As one difference, Supernova features a gay couple played by Colin Firth and Stanley Tucci. But this distinction works more like an addendum than vital point; the real issue comes from two people who love each other dearly and flail while they figure an approach for dealing with a fickle blow from life. As in the film Still Alice, the diagnosis comes at a youngish age with early onset Alzheimer’s. Rather than show someone in the throes of the disease, Tucci plays a man who wants to live a full life rather than the one that lies ahead. As Tucci’s partner, Firth prefers to hang on rather than let go. The two set out on a road trip, bantering and causing no harm as they playfully joke about one another’s weaknesses.

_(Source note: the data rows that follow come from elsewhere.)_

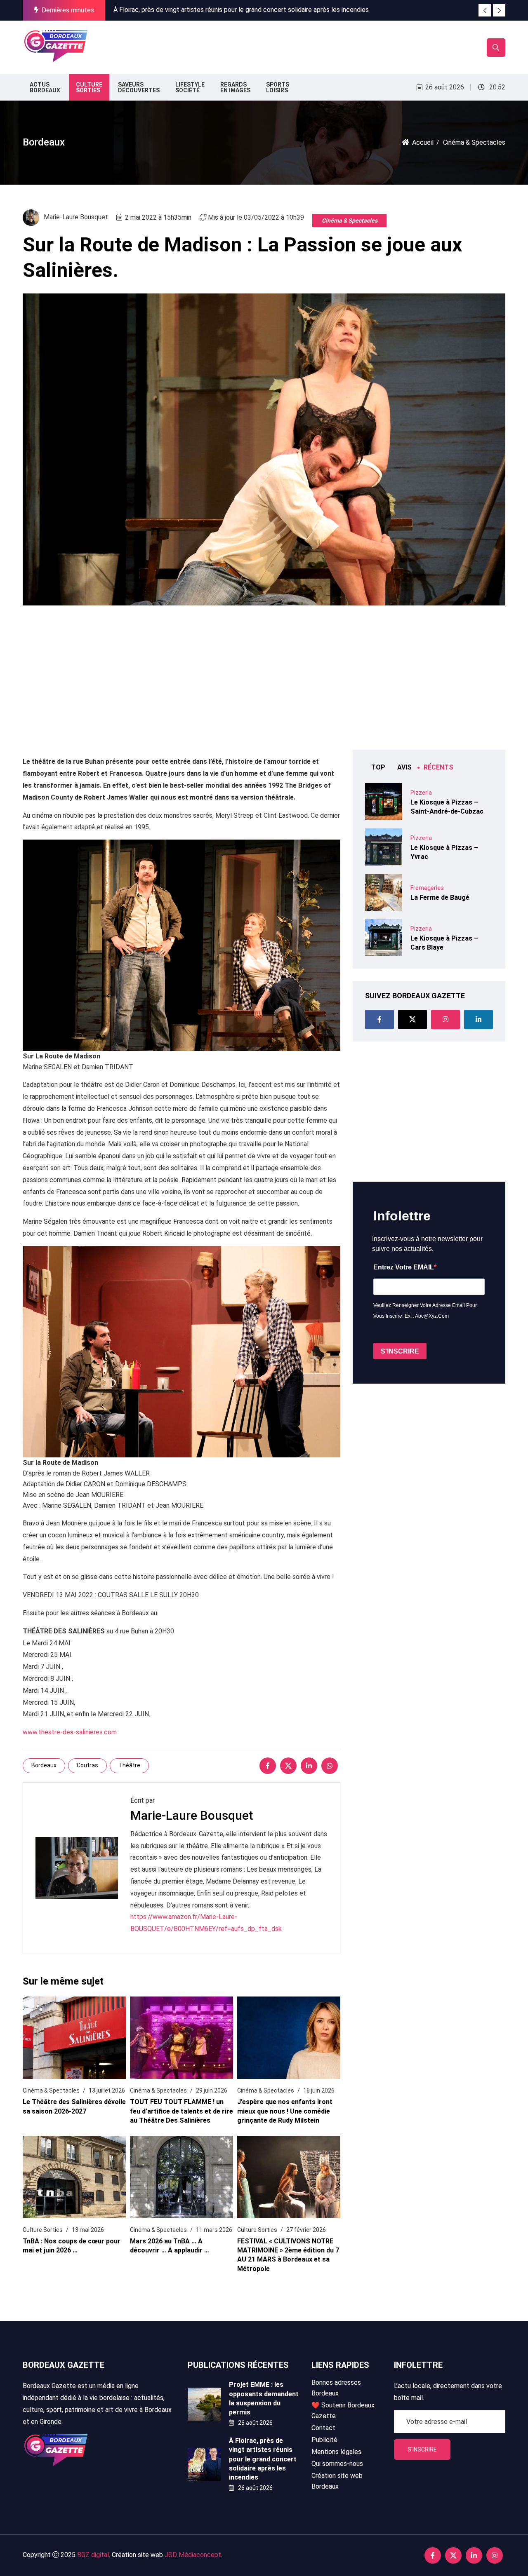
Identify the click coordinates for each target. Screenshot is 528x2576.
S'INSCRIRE (400, 1351)
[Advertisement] (242, 45)
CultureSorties (89, 87)
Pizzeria (421, 792)
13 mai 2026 (88, 2229)
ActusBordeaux (45, 87)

Instead of grandstanding moments featuring glazed-eyed illness, the situation mixes more subtle emotions with a few louder instances of fear and loss. Two fine actors who never fail to deliver on-target performances, Tucci and Firth stand out with poignant sincerity, relating to one another with the ease and depth of friends who have known each other for decades. Writer-director Harry Macqueen gives his stars the freedom to include private jokes they share from their own lives, letting them improvise scenes for added touches of authenticity.

Following a pattern of other Alzheimer related films, the acting forum proves the movie’s strongest lure. Such movies create a serious problem for viewers who want a cheery ending: the disease makes that option difficult to achieve. And yet, Supernova’s wistful and loving tone reflects the meaning of its title—new stars emerging in a universe that continues operating despite its losses.

Supernova’s January 29th theatrical release helps promote its stars for Oscar consideration. Its February 16th accessibility on streaming services broadens viewing opportunities.

Robin Holabird is KUNR's entertainment reviewer, author, and former film commissioner for the Nevada Film Office.